In commenting on the public reactions to these violations, policymakers and community leaders should not confuse or unwittingly give the impression that they have confused an important distinction. The legitimately negative emotion experienced by the general public when they reacted to the socially irresponsible behaviours of the offenders (regardless of their nationality) is not the same as the negativity that some Singaporeans manifest when they extrapolate negative sentiments to all foreigners in Singapore and make unfounded allegations about preferential treatment.
The first is an understandable negative reaction to a specific irresponsible act such as not wearing a mask. The second is a negativity mindset that has been built up towards foreigners, which need addressing.
But if we focus exclusively or disproportionately on calling out Singaporeans’ negative comments on foreigners and labelling the reactions as xenophobic, then this dominant approach to managing negativity is counterproductive – it will just create more negativity because the public will rightly or wrongly perceive that their concerns and legitimate negative reactions are ignored or trivialised.

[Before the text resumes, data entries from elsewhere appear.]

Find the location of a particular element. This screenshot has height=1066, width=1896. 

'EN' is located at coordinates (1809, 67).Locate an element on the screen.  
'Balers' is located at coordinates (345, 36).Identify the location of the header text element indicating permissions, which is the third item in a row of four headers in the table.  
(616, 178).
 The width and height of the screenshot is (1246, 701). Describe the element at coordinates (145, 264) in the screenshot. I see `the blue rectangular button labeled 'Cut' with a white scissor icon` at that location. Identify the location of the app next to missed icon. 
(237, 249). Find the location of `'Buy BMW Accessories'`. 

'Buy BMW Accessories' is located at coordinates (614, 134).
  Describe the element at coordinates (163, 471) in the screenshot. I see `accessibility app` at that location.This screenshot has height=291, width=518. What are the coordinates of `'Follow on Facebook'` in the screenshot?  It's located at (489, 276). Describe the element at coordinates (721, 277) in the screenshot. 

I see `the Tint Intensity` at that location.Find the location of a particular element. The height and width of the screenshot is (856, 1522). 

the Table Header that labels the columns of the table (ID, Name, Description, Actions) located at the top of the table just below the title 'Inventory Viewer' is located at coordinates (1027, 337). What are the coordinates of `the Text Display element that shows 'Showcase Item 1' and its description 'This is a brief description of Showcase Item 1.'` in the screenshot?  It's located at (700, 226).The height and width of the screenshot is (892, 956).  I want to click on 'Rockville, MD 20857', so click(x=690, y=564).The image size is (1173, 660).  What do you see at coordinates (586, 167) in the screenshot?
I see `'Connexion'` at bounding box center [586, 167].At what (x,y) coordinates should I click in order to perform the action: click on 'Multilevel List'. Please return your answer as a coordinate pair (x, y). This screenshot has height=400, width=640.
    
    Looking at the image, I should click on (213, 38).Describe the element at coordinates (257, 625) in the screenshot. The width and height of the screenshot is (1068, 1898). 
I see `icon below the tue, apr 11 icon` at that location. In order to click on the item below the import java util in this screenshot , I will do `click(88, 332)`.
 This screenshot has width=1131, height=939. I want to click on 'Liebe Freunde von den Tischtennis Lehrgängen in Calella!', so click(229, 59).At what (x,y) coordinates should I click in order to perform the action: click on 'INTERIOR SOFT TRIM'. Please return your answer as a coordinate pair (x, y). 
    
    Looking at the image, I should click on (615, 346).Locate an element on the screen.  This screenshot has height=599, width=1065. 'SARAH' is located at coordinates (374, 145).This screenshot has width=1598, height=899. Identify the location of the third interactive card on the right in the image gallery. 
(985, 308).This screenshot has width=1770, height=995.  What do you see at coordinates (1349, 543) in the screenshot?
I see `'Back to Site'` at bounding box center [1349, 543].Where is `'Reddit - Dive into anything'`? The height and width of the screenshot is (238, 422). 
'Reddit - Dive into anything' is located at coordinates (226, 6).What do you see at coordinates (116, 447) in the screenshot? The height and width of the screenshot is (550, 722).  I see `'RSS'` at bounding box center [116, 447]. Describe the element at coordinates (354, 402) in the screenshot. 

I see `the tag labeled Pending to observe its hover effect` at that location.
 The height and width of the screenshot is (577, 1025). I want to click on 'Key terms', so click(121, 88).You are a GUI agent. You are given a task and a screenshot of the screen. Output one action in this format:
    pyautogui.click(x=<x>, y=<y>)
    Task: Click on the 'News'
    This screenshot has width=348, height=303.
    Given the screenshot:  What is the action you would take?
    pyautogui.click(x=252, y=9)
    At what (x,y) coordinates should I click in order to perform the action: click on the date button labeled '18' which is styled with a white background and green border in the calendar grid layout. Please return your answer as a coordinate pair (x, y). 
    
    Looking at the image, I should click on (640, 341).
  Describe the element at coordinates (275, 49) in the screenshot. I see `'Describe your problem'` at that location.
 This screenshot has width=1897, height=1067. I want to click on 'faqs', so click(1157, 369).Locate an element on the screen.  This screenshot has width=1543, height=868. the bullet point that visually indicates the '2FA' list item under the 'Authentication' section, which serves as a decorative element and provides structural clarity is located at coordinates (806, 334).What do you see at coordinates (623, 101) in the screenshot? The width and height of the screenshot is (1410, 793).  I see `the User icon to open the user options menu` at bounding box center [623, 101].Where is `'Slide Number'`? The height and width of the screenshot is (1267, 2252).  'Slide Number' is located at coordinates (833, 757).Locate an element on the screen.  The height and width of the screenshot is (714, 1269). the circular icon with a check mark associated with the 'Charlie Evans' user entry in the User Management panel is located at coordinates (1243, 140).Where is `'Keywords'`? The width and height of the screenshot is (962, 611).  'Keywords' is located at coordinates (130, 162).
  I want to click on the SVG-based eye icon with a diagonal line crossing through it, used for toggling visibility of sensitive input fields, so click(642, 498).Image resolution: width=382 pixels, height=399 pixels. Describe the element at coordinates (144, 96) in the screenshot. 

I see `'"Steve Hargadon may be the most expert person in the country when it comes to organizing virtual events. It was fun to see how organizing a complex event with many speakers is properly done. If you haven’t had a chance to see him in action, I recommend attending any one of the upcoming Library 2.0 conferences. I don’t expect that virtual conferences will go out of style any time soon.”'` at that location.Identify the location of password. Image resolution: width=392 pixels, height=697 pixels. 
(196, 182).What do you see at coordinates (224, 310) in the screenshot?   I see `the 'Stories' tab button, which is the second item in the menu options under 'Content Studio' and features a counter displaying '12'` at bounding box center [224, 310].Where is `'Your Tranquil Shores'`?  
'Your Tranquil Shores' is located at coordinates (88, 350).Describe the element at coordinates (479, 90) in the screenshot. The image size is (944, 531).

So it is important to distinguish between negative emotions and negativity, and between negativity and positivity.
Public expressions of negative emotions need not always be a bad thing. They reflect people’s concerns, aspirations, goals and experiences. They highlight the need to clarify facts, ensure impartiality, and enhance fairness perceptions. They can and have helped policymakers and leaders identify problems, revisit priorities and formulate solutions.
But, whoever we are, we can learn to respond appropriately to avoid unintended consequences that end up fostering more negativity.
Finally, let’s focus more on fostering positivity in the community to address negativity and tackle Covid-19 adaptation challenges. Positivity is necessary for us to emerge stronger and better from the coronavirus crisis.
• David Chan is the director of the Behavioural Sciences Institute and a professor of psychology at the Singapore Management University. He is the author of Combating A Crisis: The Psychology Of Singapore’s Response To Covid-19 (World Scientific Publishing Company, 2020).